Australia captaincy contenders: Who is best placed to succeed Tim Paine?

Australia captaincy contenders: Who is best placed to succeed Tim Paine?
Australia captaincy contenders: Who is best placed to succeed Tim Paine?

As Tim Paine announced his shock resignation on Friday amid a sexting scandal, Australian cricket is hunting a new Test captain less than a month out from the start of the Ashes series.

Telegraph Sport runs the rule over the contenders to replace Paine in one of the toughest roles in the sport.

Pat Cummins

The current Test vice-captain is the early front runner to replace Paine, and there are several good reasons to think he will be the man leading out Australia in Brisbane.

Cummins, 28, is well established as the world’s finest fast bowler, and is guaranteed a start in Australia’s first-choice XI, not least because he is also able to chip in with useful runs down the order at No 8.

His character also seems well suited to a job which is often described as the second most important role in Australia behind the Prime Minister. He is not an archetypal Aussie snarler and is unlikely to be caught up in rows over sledging, despite being a ferocious competitor on the field.

When asked earlier this year if he harboured captaincy ambitions with his country, he replied: "Absolutely. At the moment I haven’t got too much experience at all, just a couple of warm-up games in England and other than that it’s Under-16s cricket when I last captained. So for sure it’s something that’s going to be more on the radar."

The drawback is that fast bowlers are rarely given captaincy roles, simply due to them rarely being available for every match - Australia have not had a bowler lead their side since Richie Benaud in the 1960s, and he was a spinner.

Australia had hoped to rotate their formidable battery of quick bowlers in the Ashes: that will be much harder if Cummins is captain.

Steve Smith

Devoid of context, Smith would be a no-brainer to replace Paine: he is the first name on the Australia team sheet, one of the game’s all-time greats who regularly terrorises England and is well liked in the dressing room.

The catch, of course, is his history. Smith, 32, held the captain’s role for three years before being forced to resign in disgrace for his role in the ‘Sandpaper-gate’ affair, when he, Cameron Bancroft and David Warner were found to have engaged in a conspiracy to doctor the ball in a Test match against South Africa in 2018.

Smith, whose tearful press conference after flying back to Sydney Airport became one of the defining images of the crisis, was banned for a year amid widespread condemnation of his behaviour that reached the very top of the Australian government.

Part of his punishment was that he was banned from captaining any side for two years so it would seem inconceivable that he could be deemed ready to take back the role so soon after one of the most traumatic episodes in Australian sporting history.

The man himself, however, has said he is ready to take on the role again if offered it.
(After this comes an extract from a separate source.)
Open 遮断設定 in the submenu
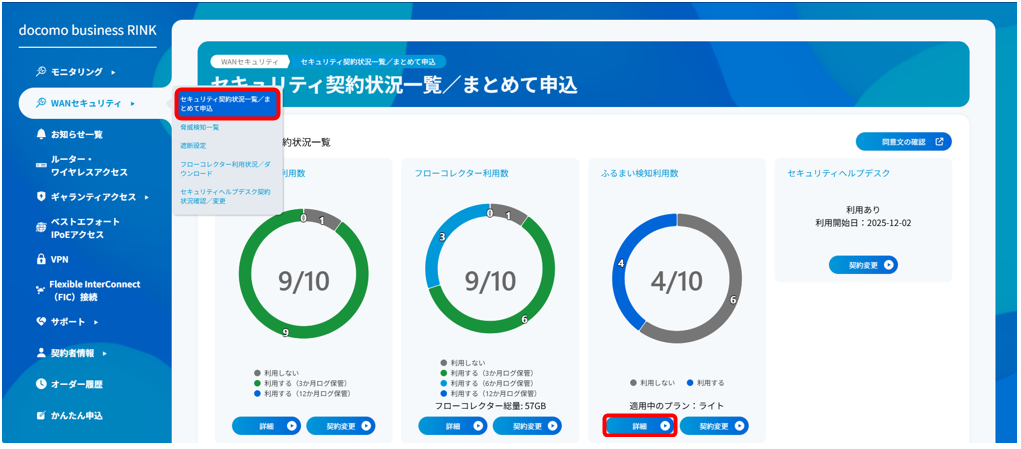Viewport: 1021px width, 449px height. (x=194, y=145)
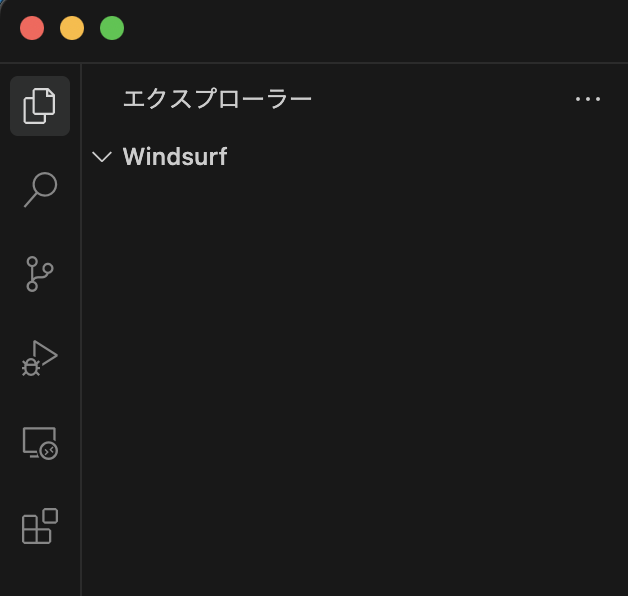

"I’ve certainly had a lot of time to think about it and I guess now I’ve got to a point where if the opportunity did come up again I would be keen," Smith said recently.

"If it was what Cricket Australia wanted and it was what was best for the team at the time, it’s certainly something I would be interested in now, that’s for sure. I’m always going to have to live with Cape Town regardless of whether I lead again or not. It’s always there."

Marnus Labuschagne

Australia’s best batsman after Smith is also guaranteed to play every Test, after a turbo-charged start to his international career.

Although his debut came against Pakistan in 2018, Labuschagne only cemented his place in the side in 2019 after being used as a concussion substitute for Smith in the Lord’s Ashes Test of 2019, but his performance there - he scored a half-century - quickly established his credentials and he has been a fixture in the side ever since.

Labuschagne’s twitchy, fidgety style at the crease owes much to Smith and anyone who watched the Amazon documentary series The Test, which went behind the scenes with the Australian side, will have observed the debt he owes the former captain.

Nobody doubts either Labuschagne’s thoughtfulness for the game or his character, and he has experience of captaining age-group teams at his state side, Queensland.

Paine himself backed Labuschagne’s long-term credentials to succeed him as recently as June. "I think he'd be a good (leader)," Paine said. "Marnus is a great thinker of the game. He's a good team man, he's got so much enthusiasm for his team and the game.

"In terms of our cricket team improving and Marnus evolving, I think in the next couple of years we'll definitely see him take the step up.”"

Yet the job of leading Australia is an onerous one and there will be concerns that a 27-year-old just three years into his international career simply is not ready for the task, and that promoting him now would negatively affect his batting. And Australia desperately need the runs of Smith and Labuschagne to bulwark an otherwise underwhelming batting line-up.